February 29, 2012

The Blytheville School District has entered into a longterm loan with the Delta Gateway Museum that Superintendent Richard Atwill believes will go hand-in-hand with Blytheville Intermediate School's Native American curriculum, and at the same time, provide the museum with an incredible resource.

David Cooke | Special To The Cn
Leslie Hester and Melisa Rutherford stand in front of some of the pieces of late-Mississippian pottery that Rutherford said had been on the Blytheville Intermediate School library shelves until approximately two weeks ago. The artifacts are on loan from the Blytheville School District to the Delta Gateway Museum, and Hester said they will be behind glass in an environmentally-controlled climate.
Leslie Hester and Melisa Rutherford stand in front of some of the pieces of late-Mississippian pottery that Rutherford said had been on the Blytheville Intermediate School library shelves until approximately two weeks ago. The artifacts are on loan from the Blytheville School District to the Delta Gateway Museum, and Hester said they will be behind glass in an environmentally-controlled climate.

The Blytheville School District has entered into a longterm loan with the Delta Gateway Museum that Superintendent Richard Atwill believes will go hand-in-hand with Blytheville Intermediate School's Native American curriculum, and at the same time, provide the museum with an incredible resource.

The agreement involves 32 pieces, including 18 rare pieces of pottery, that were placed on loan with the museum. The artifacts were re-discovered by Melisa Rutherford, media specialist at Blytheville Intermediate School; other pieces were given to the school district years earlier and had been housed at the former West Junior High School library.

Rutherford remembers that the artifacts didn't necessarily impress her at the time.

"During 1999 and 2000, when our district was being reorganized, (former Blytheville Middle School librarian) Marvel Dickerson moved the pieces to BIS because she didn't want them to be lost," said Rutherford. "Some of the pieces were Native American replicas and purchased with a grant from the National Endowment for the Humanities; they were part of a teaching curriculum on Native Americans."

Several years after Dickerson retired from BIS, Rutherford became the school's librarian and began using the bookshelves to store the Native American artifacts. While at the school, Rutherford met Phillip King, a teacher at BIS who told her that he and his father used to hunt for the pieces of pottery when he was very young. Atwill then asked the museum's curator, Leslie Hester, to stop by and tell Rutherford what the artifacts were all about. Atwill came with Hester, and it took Hester just a few minutes to tell Rutherford that the pottery was all original.

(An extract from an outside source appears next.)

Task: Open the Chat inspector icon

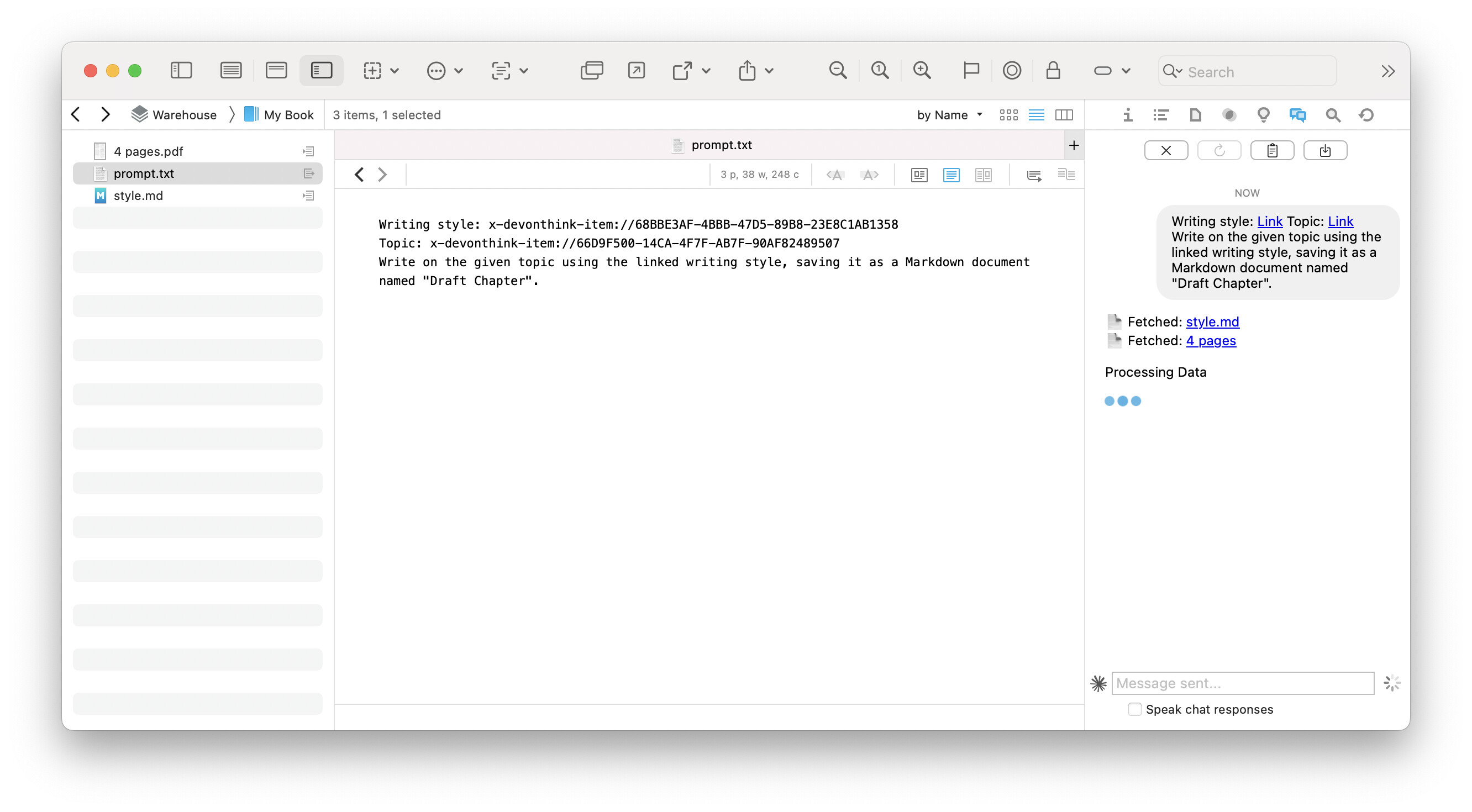Action: click(x=1297, y=115)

"I thought that the artifacts were all replicas," Rutherford said. "That was until Phillip told me differently, and Hester confirmed those thoughts."

Hester said she had "goosebumps" when told that she could house the artifacts at the museum.

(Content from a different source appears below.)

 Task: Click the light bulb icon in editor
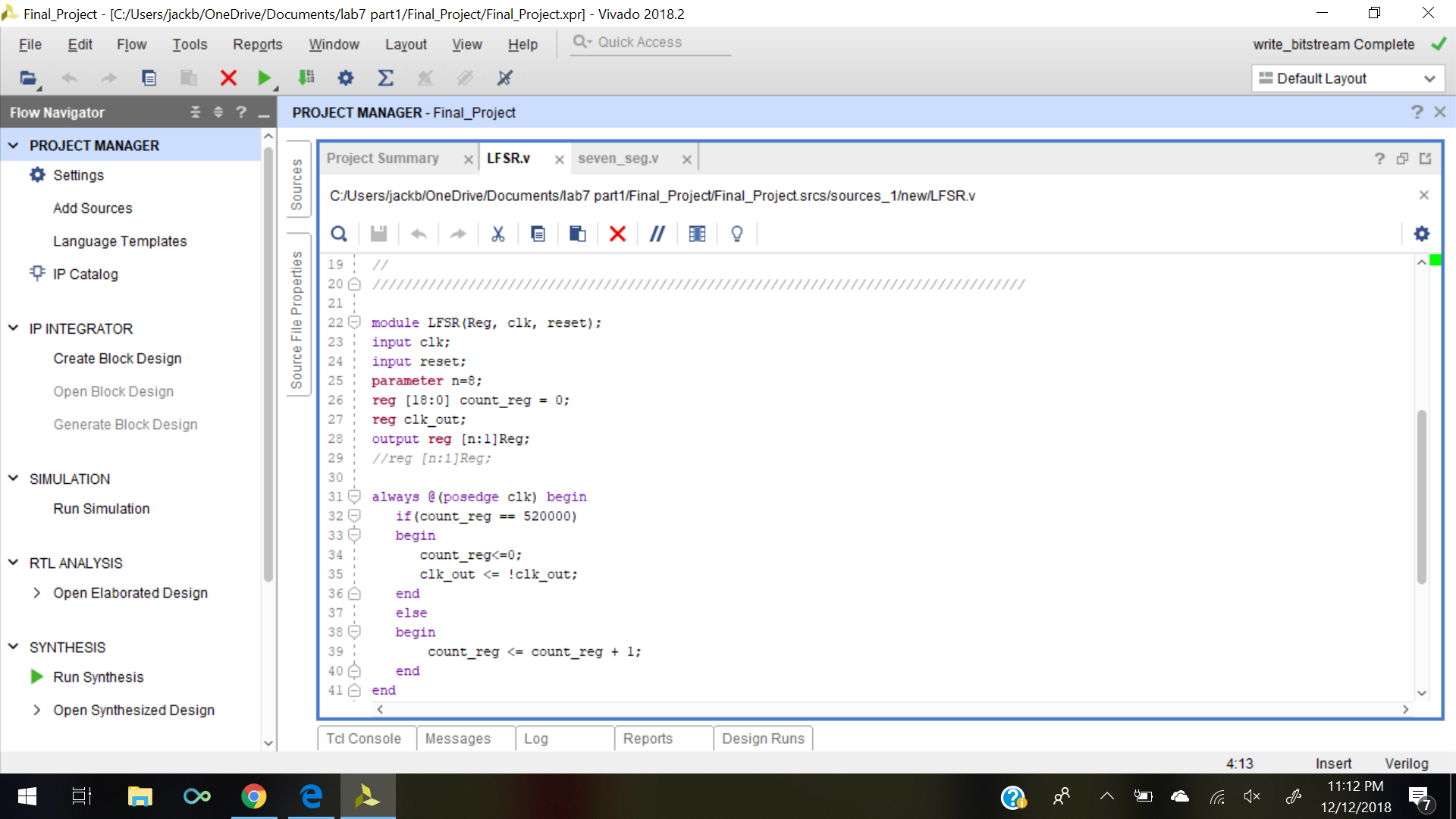736,234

"This is late-Mississippian pottery because of its form, styles, methods and materials," she said. "The effigies are more lateral. I'd say it's from the late 1400s to the 1600s."

Atwill said he read that Blytheville was a major stopping-off point for Native Americans from both the north and south, and that it's important for persons to know the history of where they live.

"I was very happy that Hester wanted these artifacts of Native American history," Atwill said. "It's important that the public have access to the antiquities of our area. A school and its community should be one and work well together, and I'm grateful that we were able to loan such rare antiques to the museum.

Rutherford received a copy of the loan agreement, which allows the museum to house the artifacts for five years.

"This is a beginning," she said of the museum's find. "It's a place, not just for sharing, but for the building of a community between the museum and the schools."

Hester emphasized that the artifacts will be environmentally controlled and housed behind glass.

"We'll do our best to preserve the pieces that we have left," she said. "This is a very exciting time, and I hope it's just the beginning of our partnership with the schools. The more partnering we have with the school district, the better able we are to serve the children's needs. It should be a very fruitful partnership."

The 32 artifacts, added Rutherford, all include descriptions of the individual pieces that were written for Dickerson by archaeologist Marion Haynes.

"I really look forward to our schools using the museum with our curriculum," Rutherford said. "It's exciting to have something to share, to house a piece of our community's history. The Delta Gateway Museum will continue that history."